Although ransomware that encrypts files have always existed, in recent times they have become the protagonists in specialized security sites.

One of the latter is called OphionLocker, the name has been put on the Trojan7Malware blog, which was the first place where it was analyzed and comes with several new features. One of them is that it uses elliptic curve cryptography to encrypt files, something that is not common in this kind of malware. But beyond the technical, the serious thing as it has been happening lately is that once they encrypt the files they can only be recovered with a private key that the attackers send to the victims when they pay a sum of money.

This can be disastrous for a company or a user, because from one moment to the next they are left without all their documents (images, Office documents, etc.) and if there is no backup, there is no other option than to pay to recover them.

This new copy also uses Bitcoin as a means of payment, the famous virtual currency that is slowly gaining ground on the network.

On the F-Secure blog they have posted a screenshot of the message that appears once the computer is infected:

There it is mentioned that the documents have been encrypted and that the key that allows them to be recovered will only be available for 72 hours. The message is accompanied by a URL where the payment must be confirmed, this page is hosted on the Tor network to remain anonymous and avoid being unsubscribed:

The payment to be made is 1 btc (Bitcoin) which at the current price is more than 300 dollars, this is a problem not only because it is a fairly large sum of money, but because most of the victims have no idea on how to get a Bitcoin.

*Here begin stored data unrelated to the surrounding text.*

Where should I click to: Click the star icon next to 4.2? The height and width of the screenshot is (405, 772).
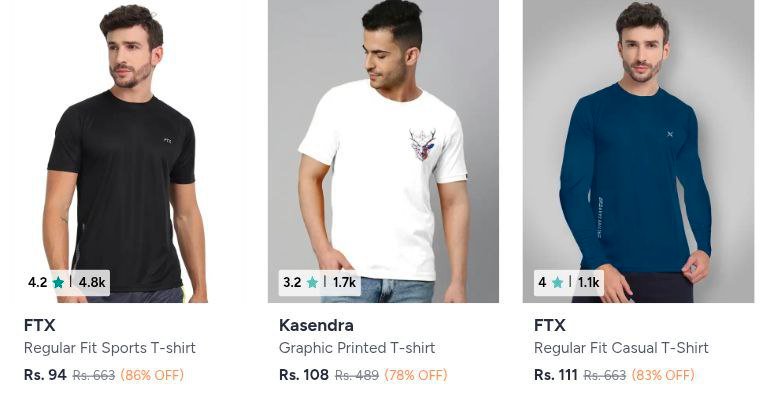point(58,282)
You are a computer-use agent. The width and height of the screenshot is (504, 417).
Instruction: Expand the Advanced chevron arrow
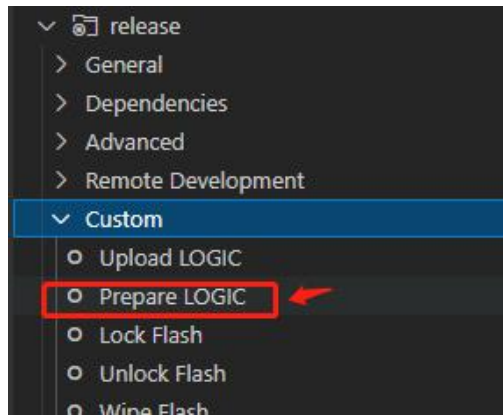pyautogui.click(x=61, y=142)
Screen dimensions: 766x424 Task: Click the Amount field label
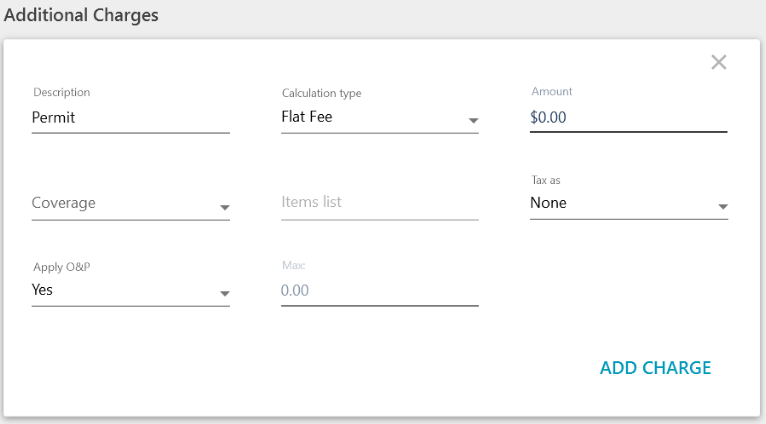tap(551, 92)
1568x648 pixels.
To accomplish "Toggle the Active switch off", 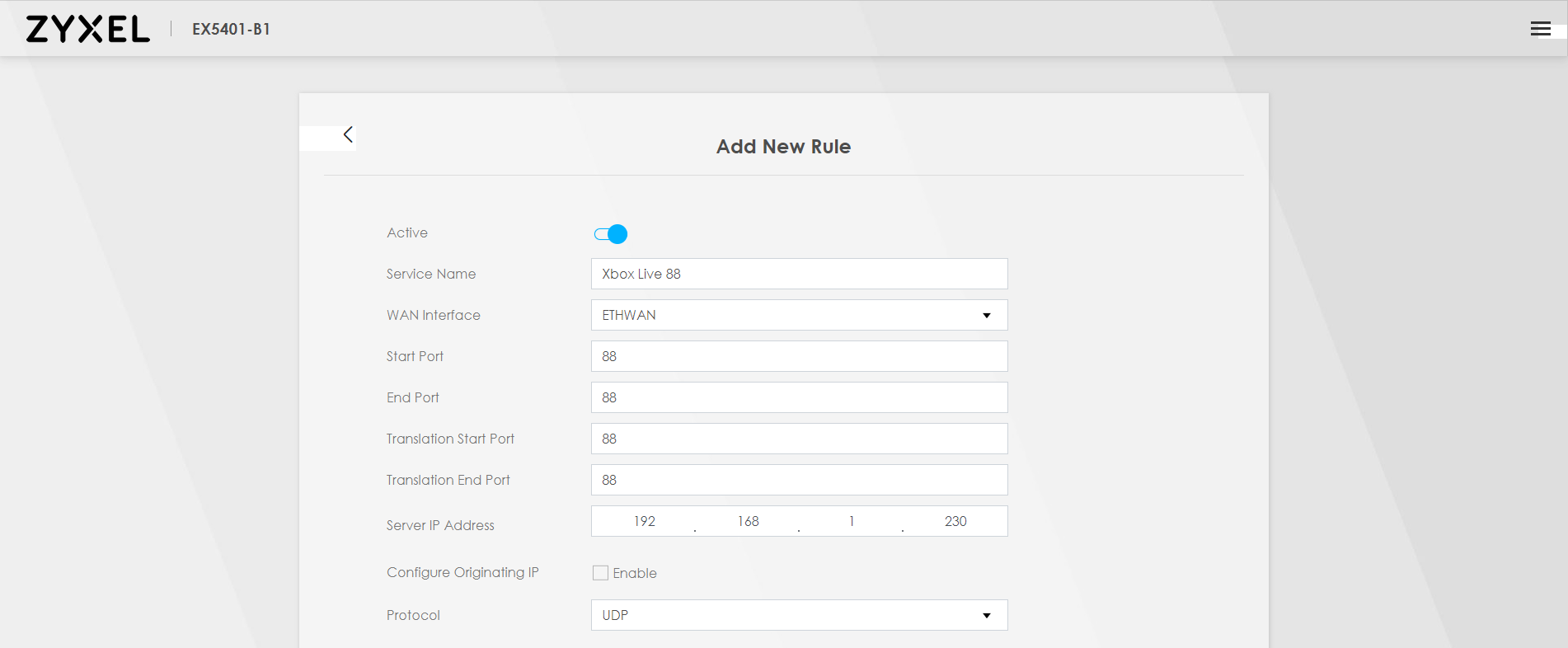I will pos(611,234).
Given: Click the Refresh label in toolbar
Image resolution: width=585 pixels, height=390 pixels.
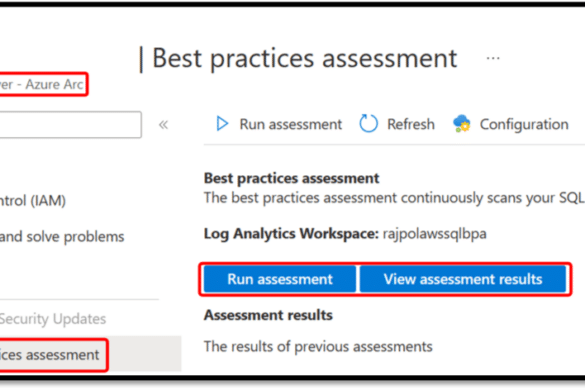Looking at the screenshot, I should (411, 124).
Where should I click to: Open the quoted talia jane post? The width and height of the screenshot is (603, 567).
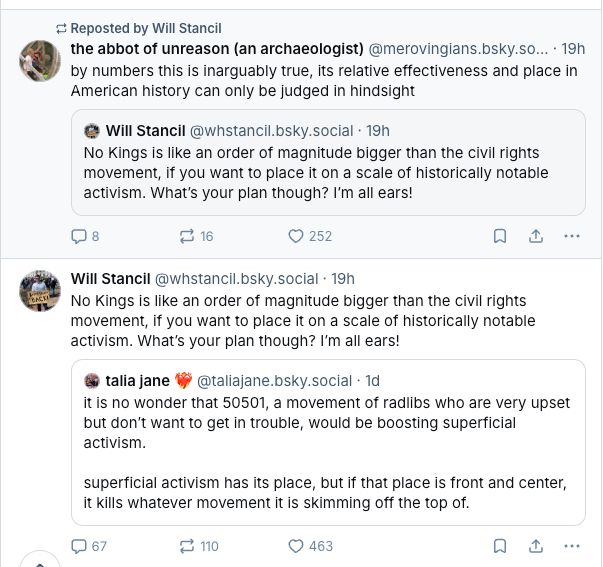tap(328, 441)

Bitcoin has become a currency of current use in the criminal world that has come to replace various payment gateways and subscription services that cybercriminals used. The advantage for them is that the transactions that are made are anonymous in the sense that there are no names, no addresses or any data behind them. There is no way to track who receives that Bitcoin.

Another novelty of this ransomware is that it does not request payment when it is run in a virtual environment, such as those commonly used by investigators or the police. It is a fairly common protection mechanism against forensic analysis, in fact there are malware that only run once and then self-delete to leave no traces or only work when the computers are powerful so as not to generate the classic symptom of slow computer by be full of viruses. Others even go so far as to eliminate other Trojans from the competition to be the sole owners of the infected computer.

In this case the behavior is curious because in addition to not requesting payment, they deliver the link to the program that will include the private key to retrieve the files. But actually the program doesn't work so maybe they just do it to play around a bit.

This type of malware can end up on our computer in various ways, for example, it can be hidden in a hacked game or program, spread with social engineering by mail, social networks or infected sites and even get to install itself automatically taking advantage of some vulnerability of our system. To be protected, it is not enough to have an updated antivirus, the good practices that I have discussed so many times and common sense are necessary.

Backup in these cases can be salvage, a normal user may not have to do them every day, but in an office environment it is necessary to have a backup policy to be prepared. It costs nothing to make one at the end of the day either manually or automatically.